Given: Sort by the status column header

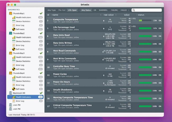Looking at the screenshot, I should [141, 15].
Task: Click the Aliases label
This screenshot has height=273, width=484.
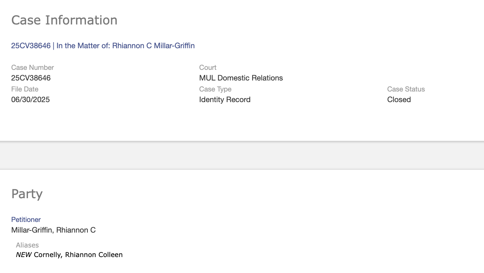Action: click(27, 245)
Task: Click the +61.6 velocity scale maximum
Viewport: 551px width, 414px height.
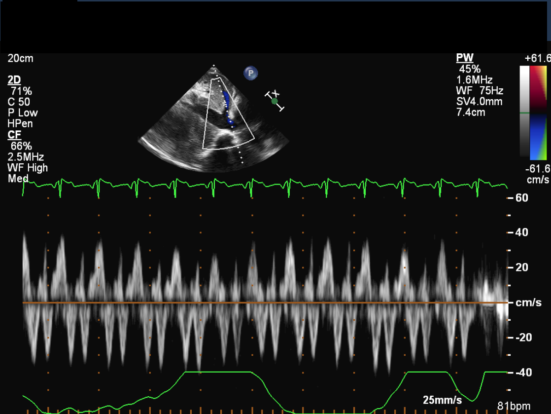Action: click(537, 58)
+ + + + +
### PROBLEM REQUIREMENTS
Copy each line of the data that contains the word "Task", leaving the other lines out.

### ANSWER TO THE PROBLEM
Task: Click the Aliases label
Task: Click the +61.6 velocity scale maximum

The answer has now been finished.